Eppur si muove…


Nell’ultimo articolo dedicato all’analisi delle curve, con lo scopo di capire le tendenze e gli sviluppi del mercato obbligazionario, avevo evidenziato come il differenziale tra la curva in EUR e quella in USD si stesse ampliando, confermando quindi un’attesa da parte del mercato di un rialzo dei tassi in USA a dicembre.

La stessa dinamica pare oltremodo confermata dall’andamento del benchmark decennale USA (grafico dei rendimenti) che come si vede sotto, in maniera quasi silente ma costante si è portato dal minimo in area 1,32% di rendimento all’attuale 1,72%; l’indicatore di momentum sembra aver smaltito l’ipervenduto di breve, e si sta ricaricando; infine, siamo orami a contatto con la media a 200 giorni, che sotto il profilo squisitamente accademico separa il rialzo dal ribasso.

Altri elementi a favore di questa impostazione sono, da un lato, il fatto che il progressivo indebolimento dei governativi USA si evince anche dalla performance degli ultimi 3 mesi, risultando il peggior governativo (insieme al Giappone), su scala globale con un -6% circa; dall’altro lato, il ritrovato vigore della valuta USA, che in capo a pochi giorni ha visto il cambio EUR/USD (cambio spot) passare da area 1,1275 a 1,1089.

E infine, a livello di news, secondo gli analisti di Pimco – che va ricordato, è un colosso USA che da sempre influenza il mercato obbligazionario – la crescita economica USA continua e la FED dovrà alzare i tassi d’interesse più volte a causa dell’aumento del tasso di inflazione che andrà ad adeguarsi ad una crescita via via più solida.

Mettendo tutto insieme, pare proprio che almeno in USA il trend sui bond sia ormai invertito, e se la prudenza ha ancora un valore, anche sull’area EUR è bene mantenersi su duration di portafoglio contenute, come già spesso e volentieri considerato su queste colonne, poiché il mercato sta confermando i ragionamenti che già diverse settimane fa abbiamo fatto in ottica strategica.
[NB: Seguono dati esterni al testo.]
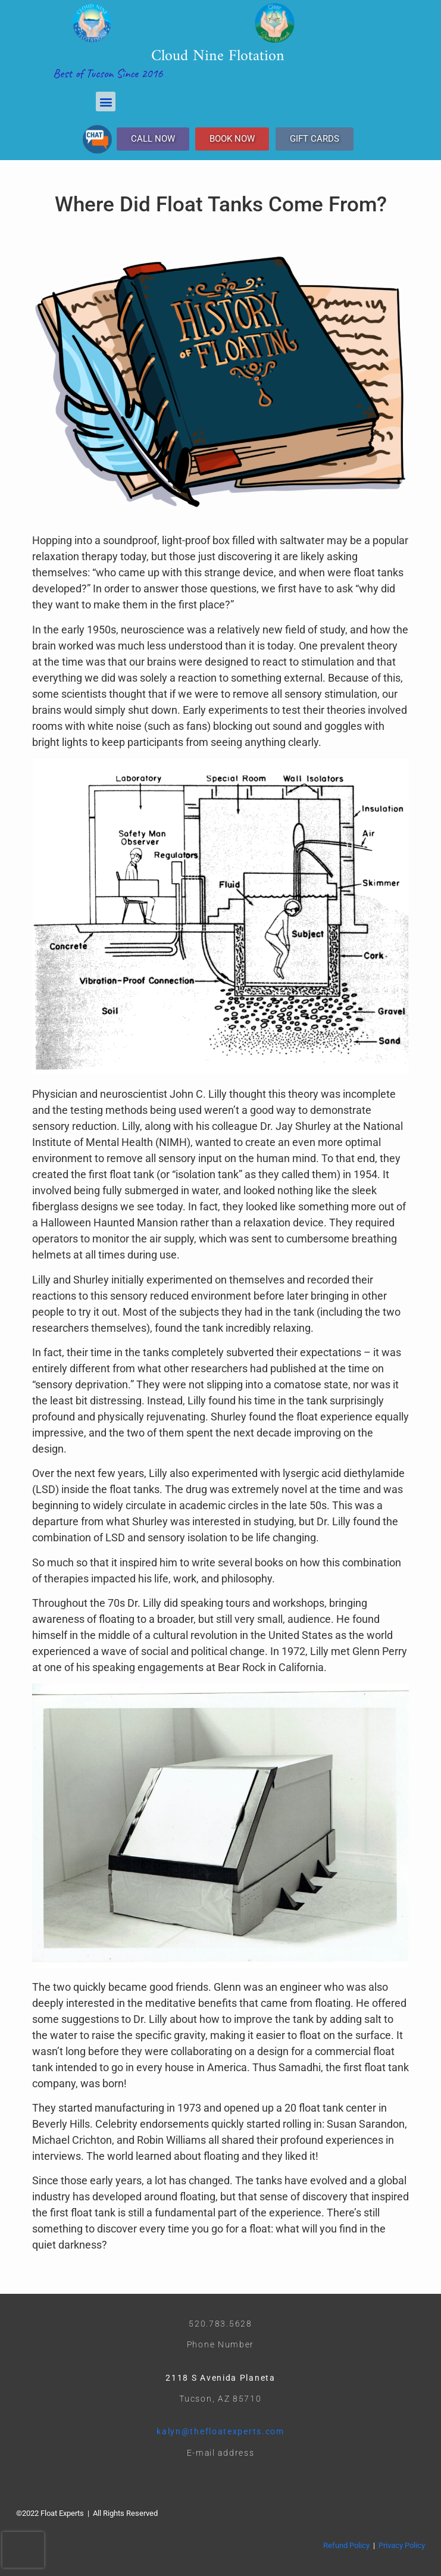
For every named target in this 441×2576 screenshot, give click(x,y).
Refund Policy (346, 2545)
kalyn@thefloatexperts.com (220, 2431)
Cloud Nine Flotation (217, 56)
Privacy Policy (402, 2545)
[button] (105, 101)
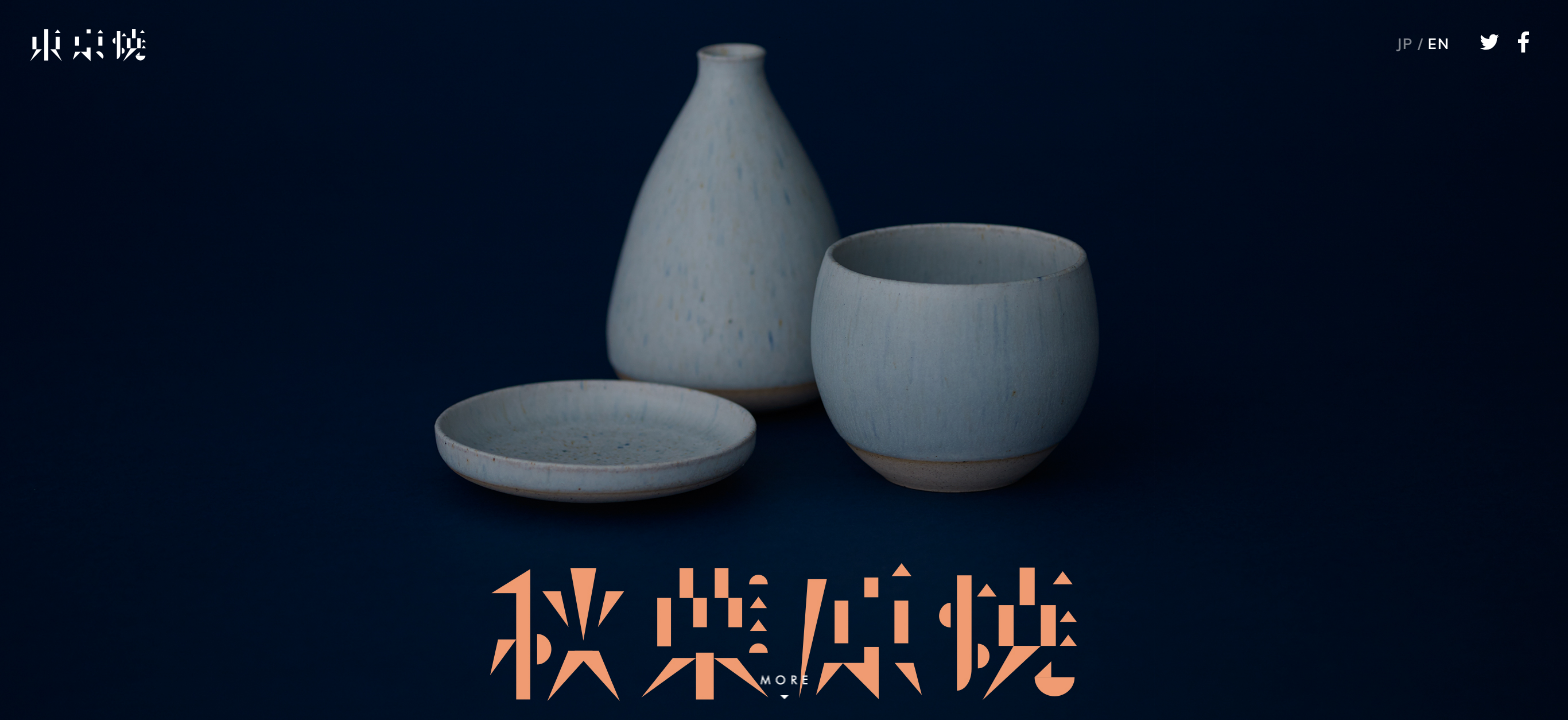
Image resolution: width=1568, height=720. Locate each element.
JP (1404, 45)
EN (1438, 45)
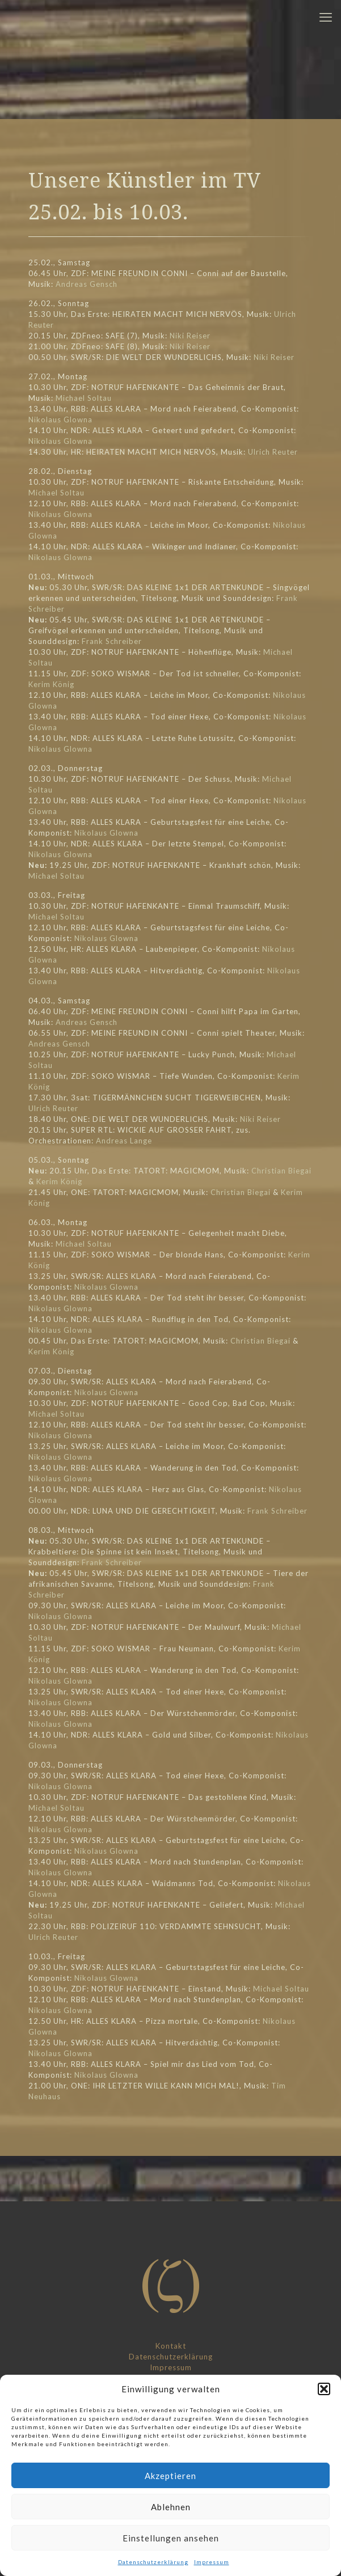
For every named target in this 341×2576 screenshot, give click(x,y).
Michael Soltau (84, 397)
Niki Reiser (190, 335)
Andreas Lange (124, 1140)
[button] (324, 2389)
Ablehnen (171, 2507)
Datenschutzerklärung (153, 2561)
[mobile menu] (325, 17)
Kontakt (170, 2345)
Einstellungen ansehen (171, 2538)
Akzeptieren (170, 2476)
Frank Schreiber (112, 641)
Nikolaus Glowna (60, 419)
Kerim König (51, 684)
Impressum (211, 2561)
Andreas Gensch (86, 284)
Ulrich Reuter (273, 451)
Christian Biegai (281, 1170)
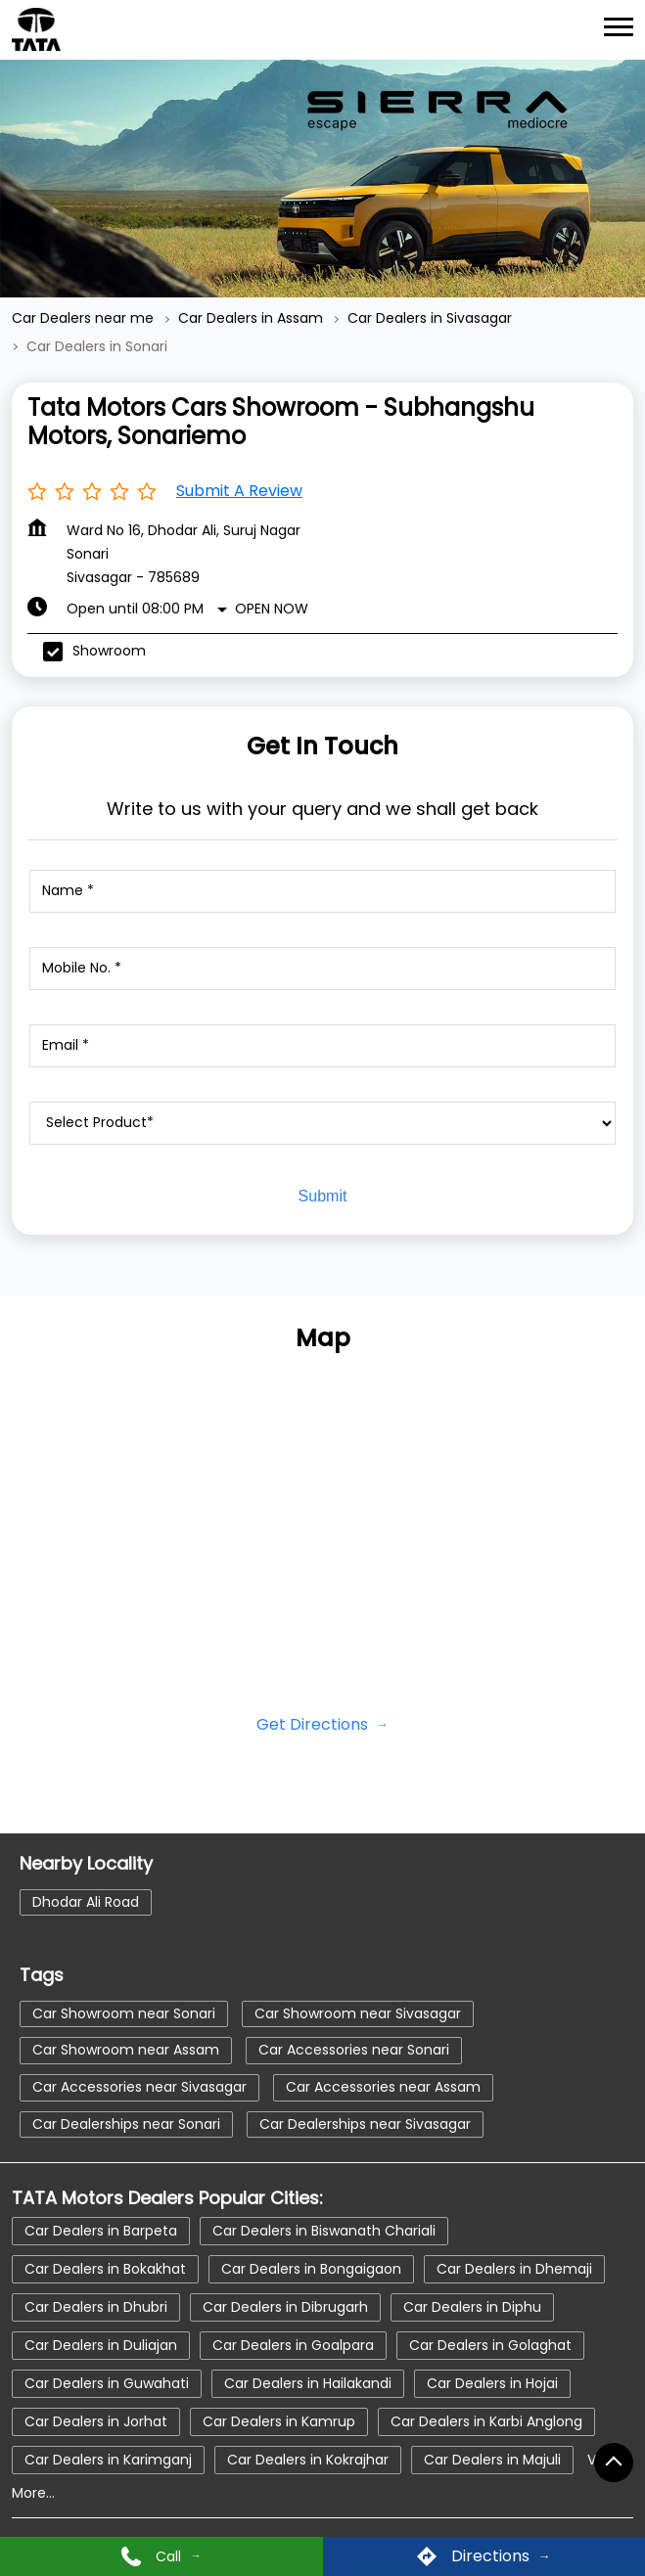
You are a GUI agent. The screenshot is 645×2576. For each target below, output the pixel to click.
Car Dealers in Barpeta (100, 2229)
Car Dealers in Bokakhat (105, 2268)
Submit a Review (239, 490)
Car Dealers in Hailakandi (308, 2382)
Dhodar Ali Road (85, 1902)
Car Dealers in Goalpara (293, 2344)
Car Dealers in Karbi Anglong (486, 2420)
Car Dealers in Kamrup (279, 2420)
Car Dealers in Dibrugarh (285, 2306)
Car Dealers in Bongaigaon (311, 2268)
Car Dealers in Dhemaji (514, 2268)
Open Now (271, 608)
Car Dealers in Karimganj (108, 2458)
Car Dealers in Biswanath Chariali (324, 2229)
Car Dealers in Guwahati (106, 2382)
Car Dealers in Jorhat (95, 2420)
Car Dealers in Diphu (472, 2306)
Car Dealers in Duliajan (100, 2344)
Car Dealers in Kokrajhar (308, 2458)
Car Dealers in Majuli (492, 2458)
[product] (322, 1123)
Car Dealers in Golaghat (490, 2344)
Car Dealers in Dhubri (95, 2306)
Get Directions (314, 1724)
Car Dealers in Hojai (492, 2382)
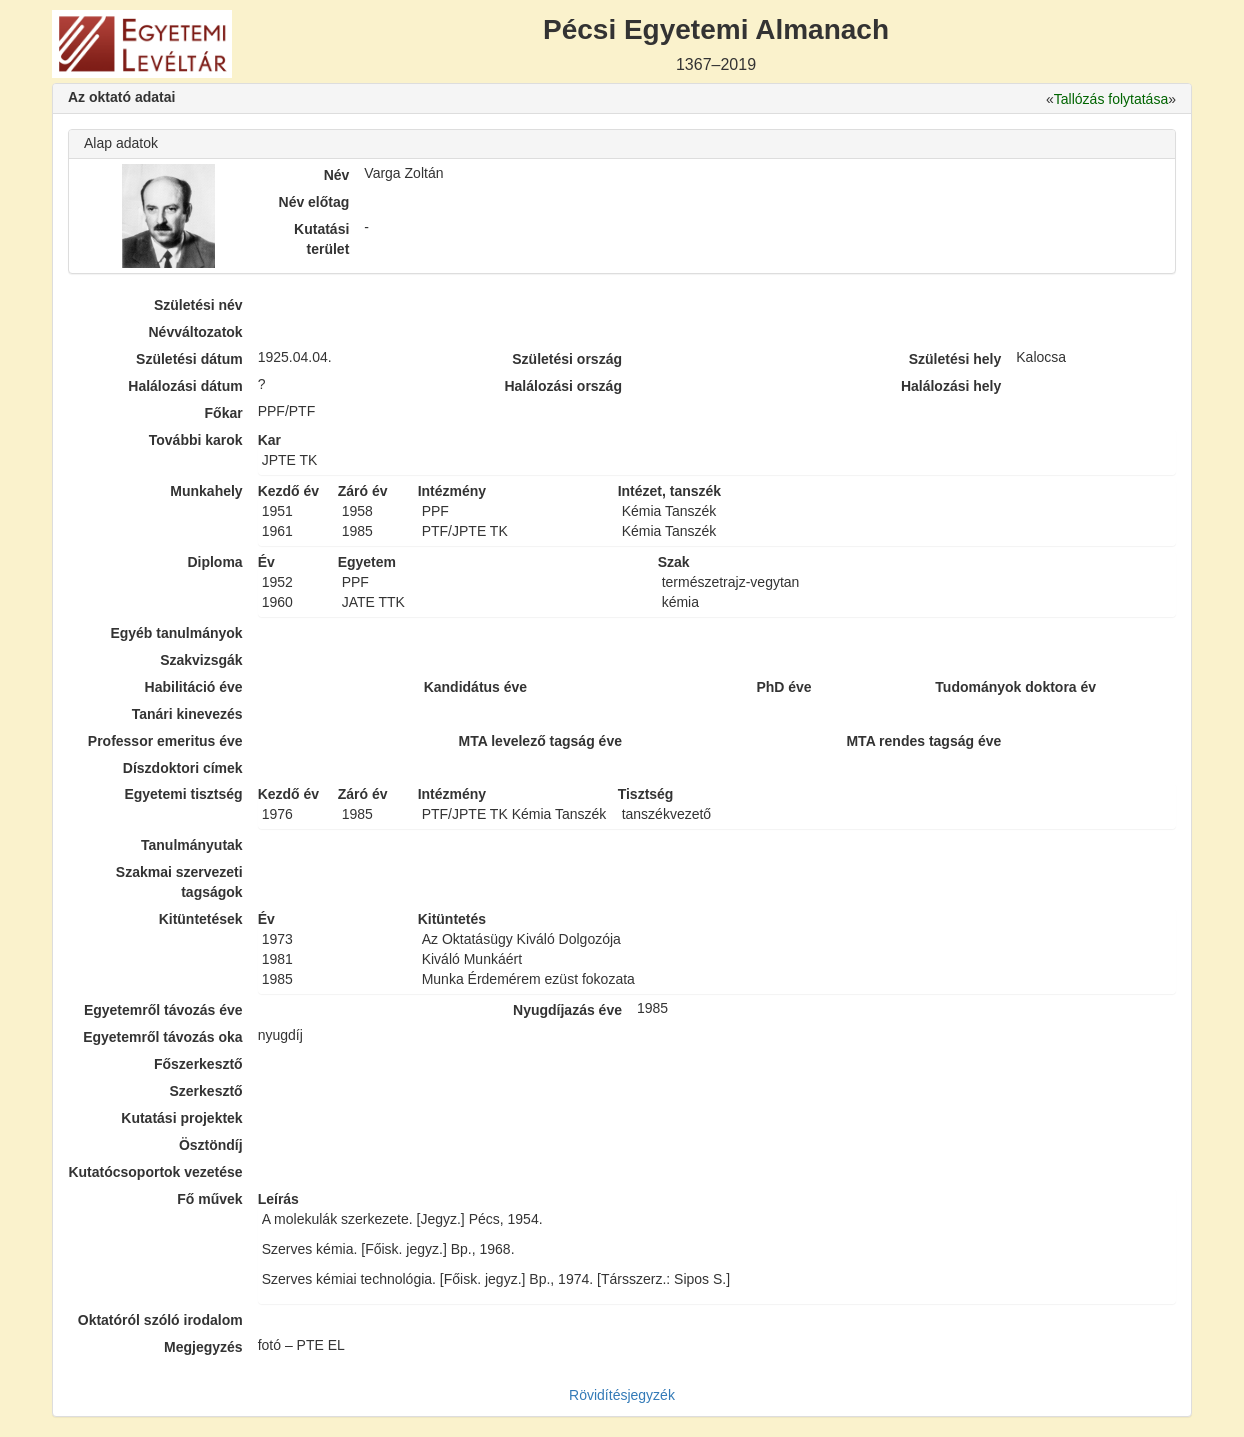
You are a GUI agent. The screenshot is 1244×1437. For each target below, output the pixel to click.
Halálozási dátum (185, 386)
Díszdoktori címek (183, 768)
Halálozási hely (951, 386)
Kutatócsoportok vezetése (155, 1172)
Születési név (198, 305)
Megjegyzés (203, 1347)
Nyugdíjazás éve (567, 1010)
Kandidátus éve (475, 687)
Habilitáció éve (194, 687)
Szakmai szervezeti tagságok (179, 882)
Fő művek (209, 1199)
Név (337, 175)
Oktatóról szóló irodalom (160, 1320)
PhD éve (783, 687)
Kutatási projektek (181, 1118)
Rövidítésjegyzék (622, 1395)
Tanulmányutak (192, 845)
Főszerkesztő (198, 1064)
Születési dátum (189, 359)
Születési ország (567, 359)
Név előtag (314, 202)
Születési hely (955, 359)
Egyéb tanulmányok (176, 633)
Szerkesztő (206, 1091)
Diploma (214, 562)
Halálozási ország (563, 386)
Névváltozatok (196, 332)
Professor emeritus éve (165, 741)
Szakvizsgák (201, 660)
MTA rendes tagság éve (923, 741)
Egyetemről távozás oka (163, 1037)
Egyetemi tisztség (183, 794)
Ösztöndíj (211, 1145)
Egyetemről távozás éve (163, 1010)
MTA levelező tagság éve (540, 741)
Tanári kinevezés (187, 714)
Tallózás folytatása (1111, 99)
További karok (196, 440)
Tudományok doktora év (1015, 687)
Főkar (224, 413)
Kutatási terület (321, 239)
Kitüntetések (201, 919)
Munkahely (206, 491)
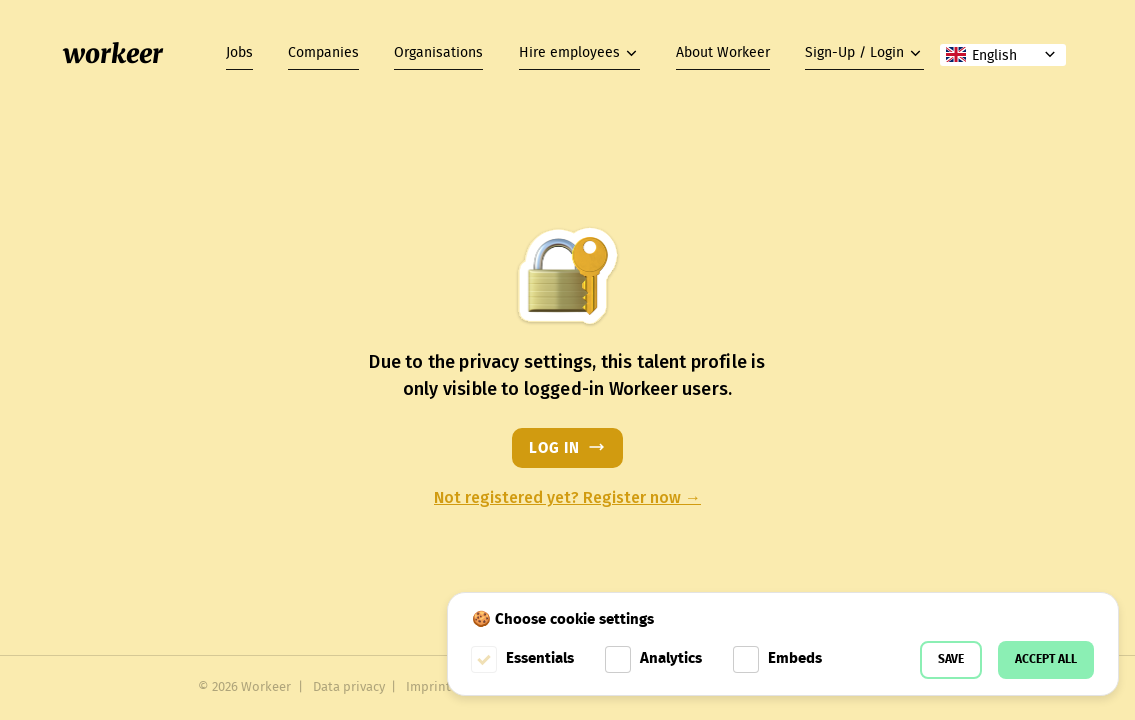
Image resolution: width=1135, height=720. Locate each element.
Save (951, 659)
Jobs (239, 53)
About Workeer (723, 53)
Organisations (438, 53)
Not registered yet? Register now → (567, 498)
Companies (323, 53)
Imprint (428, 687)
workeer (113, 54)
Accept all (1046, 659)
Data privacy (349, 687)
Altro argomento non nuovo, è la fame di rendimenti che ci spinge a cercare bond denominati in altre valute, magari ad alto rendimento come Zloty, Rand Sudafricano etc. Ebbene, il quadro in realtà è meno allettante di quanto potrebbe apparire, poiché siamo di fronte a valute che esprimono una volatilità elevatissima che rischia in primis di vanificare l’extrarendimento atteso, se non addirittura portare a rendimenti negativi in caso di cambio particolarmente avverso.

Il problema, ovviamente, non si porrebbe se fosse agevole coprirsi dal rischio cambio con strumenti efficienti e a basso costo, ma salvo che per le valute principali oggi non vi sono strumenti facilmente utilizzabili dal retail; problema di gran lunga meno sentito dagli istituzionali. Ad ogni buon conto, le valute su cui può avere senso puntare – stando all’impostazione tecnica attuale – e sempre protetti comunque da uno stop in caso la valuta ci scappasse contro, sono a mio modesto parere il Rublo e il Rand Sudafricano. Un occhio lo si può anche dare alla Rupia Indiana, ma col piedino leggero leggero. Da evitare assolutamente la Lira Turca, il Peso Messicano entrambi con un grafico che dice tutto meno che “comprami”.

I livelli di stop da piazzare, in caso di acquisto di qualche obbligazione in queste valute, sono:

EUR/RUB sopra 73 primo campanello d’allarme; sopra 75 meglio uscire
EUR/ZAR sotto 15,50 siamo tranquilli; il recupero di area 16 non promette bene; sopra 16,50 meglio uscire
EUR/INR sarebbe da aspettare la rottura di area 73 per entrare; tra 75 e 76 prime avvisaglie, sopra area 77 (confermato su close settianale) meglio uscire.